The original title for this article was "Why is BJJ easier than my [insert Stand-Up Art]?" This was a question proposed to me when we were taking submissions for the Swamp Talks videos. Truth be told, it was a question that made me uncomfortable at first, as I assumed it would be misconstrued. This question, out of all of them, really stood out to me and made me think.
It made me think about something I hadn't previously considered. Something that was clearly on the mind of more than one of my students. I opted not to address this question, even though I left it on the list. I needed more time to think about it, to ponder the implications. It wasn't until a few months later that I had formulated a decent answer.
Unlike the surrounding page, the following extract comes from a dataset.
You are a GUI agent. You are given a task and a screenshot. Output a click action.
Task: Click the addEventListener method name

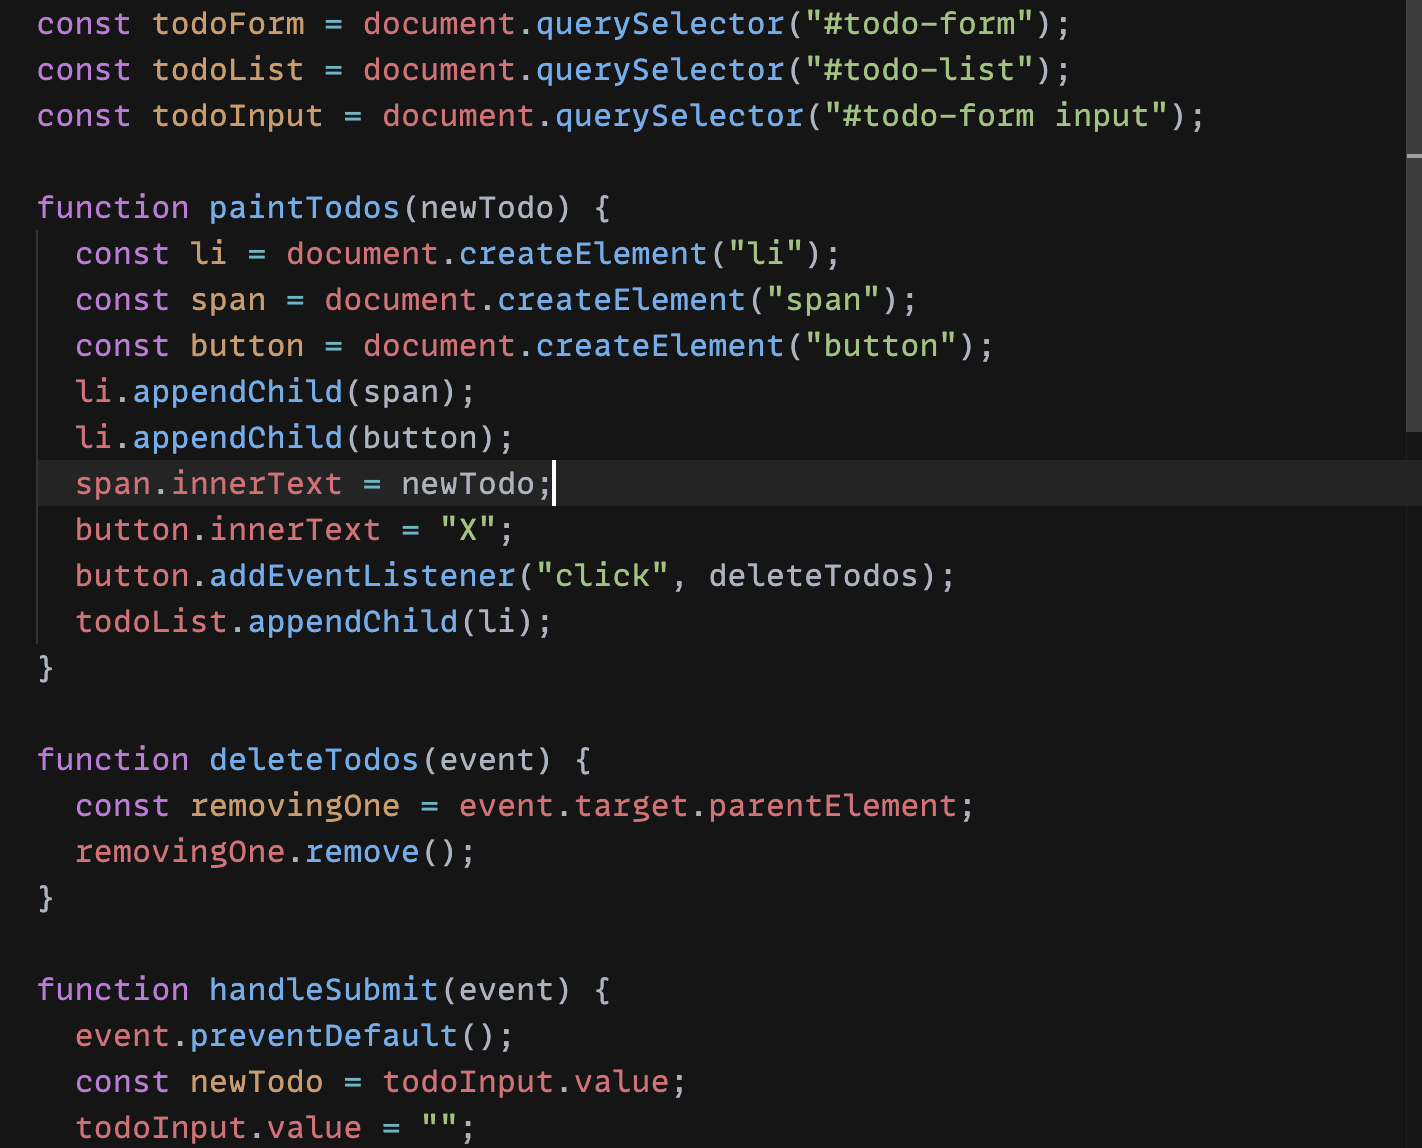(362, 576)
So why is it so difficult to get the stand-up game? Let's break it down by each element and it will begin to make sense.
Crawl. Walk. Run.
Here is an analogy I like to use when I hear people (usually those training less than a year or two) getting frustrated when learning something new in class. It goes something like this -
Student: "I can't get this!!!"
Me: "Did you walk out of the womb?"
Student: Followed by: "No."
Me: "Right. First you laid there kicking your legs on your back. Then you laid on your belly for a while doing push-ups. Next you started to crawl. Then you started to use your arms to climb, and stand. Once your legs gained strength, you began to take your first steps. After you got the walking thing down, you started to run."
"That was how many years ago?"
Student: insert answer
Me: "Ok, so now you are learning to walk all over again, but expecting...to run right away."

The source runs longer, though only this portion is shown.